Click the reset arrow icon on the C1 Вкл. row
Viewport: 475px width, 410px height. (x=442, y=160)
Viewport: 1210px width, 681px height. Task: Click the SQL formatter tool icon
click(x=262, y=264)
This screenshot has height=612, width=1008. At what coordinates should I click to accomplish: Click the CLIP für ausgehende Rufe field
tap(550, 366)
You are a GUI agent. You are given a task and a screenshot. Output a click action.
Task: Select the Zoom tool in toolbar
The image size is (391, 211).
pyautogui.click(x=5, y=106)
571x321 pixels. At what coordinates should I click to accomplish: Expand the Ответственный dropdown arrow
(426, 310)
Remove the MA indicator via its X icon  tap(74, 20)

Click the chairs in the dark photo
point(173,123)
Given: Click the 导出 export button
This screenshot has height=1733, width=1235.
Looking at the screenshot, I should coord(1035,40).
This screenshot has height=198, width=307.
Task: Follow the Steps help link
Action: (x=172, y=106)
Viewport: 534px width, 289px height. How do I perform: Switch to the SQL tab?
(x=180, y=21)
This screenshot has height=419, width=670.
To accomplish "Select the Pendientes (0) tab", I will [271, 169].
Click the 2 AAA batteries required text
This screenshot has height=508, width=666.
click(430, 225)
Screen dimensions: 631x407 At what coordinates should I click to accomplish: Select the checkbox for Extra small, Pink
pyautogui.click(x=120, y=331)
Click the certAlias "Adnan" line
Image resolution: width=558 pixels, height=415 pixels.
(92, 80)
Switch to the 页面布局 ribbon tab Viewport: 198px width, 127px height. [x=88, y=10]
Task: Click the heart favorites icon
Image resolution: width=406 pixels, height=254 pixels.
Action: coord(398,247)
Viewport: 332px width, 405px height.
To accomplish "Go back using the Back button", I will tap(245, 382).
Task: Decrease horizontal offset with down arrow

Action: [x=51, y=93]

**********

## WHAT YOU SHOULD DO
Restate all the material exactly, word for word.

## RESULT OF THE EXERCISE
Click the reset arrow icon on the C1 Вкл. row
Viewport: 475px width, 410px height. (x=442, y=160)
Viewport: 1210px width, 681px height. Task: Click the SQL formatter tool icon
click(x=262, y=264)
This screenshot has height=612, width=1008. At what coordinates should I click to accomplish: Click the CLIP für ausgehende Rufe field
tap(550, 366)
You are a GUI agent. You are given a task and a screenshot. Output a click action.
Task: Select the Zoom tool in toolbar
The image size is (391, 211).
pyautogui.click(x=5, y=106)
571x321 pixels. At what coordinates should I click to accomplish: Expand the Ответственный dropdown arrow
(426, 310)
Remove the MA indicator via its X icon  tap(74, 20)

Click the chairs in the dark photo
point(173,123)
Given: Click the 导出 export button
This screenshot has height=1733, width=1235.
Looking at the screenshot, I should coord(1035,40).
This screenshot has height=198, width=307.
Task: Follow the Steps help link
Action: (x=172, y=106)
Viewport: 534px width, 289px height. How do I perform: Switch to the SQL tab?
(x=180, y=21)
This screenshot has height=419, width=670.
To accomplish "Select the Pendientes (0) tab", I will [271, 169].
Click the 2 AAA batteries required text
This screenshot has height=508, width=666.
click(430, 225)
Screen dimensions: 631x407 At what coordinates should I click to accomplish: Select the checkbox for Extra small, Pink
pyautogui.click(x=120, y=331)
Click the certAlias "Adnan" line
Image resolution: width=558 pixels, height=415 pixels.
(92, 80)
Switch to the 页面布局 ribbon tab Viewport: 198px width, 127px height. [x=88, y=10]
Task: Click the heart favorites icon
Image resolution: width=406 pixels, height=254 pixels.
Action: coord(398,247)
Viewport: 332px width, 405px height.
To accomplish "Go back using the Back button", I will tap(245, 382).
Task: Decrease horizontal offset with down arrow

Action: [x=51, y=93]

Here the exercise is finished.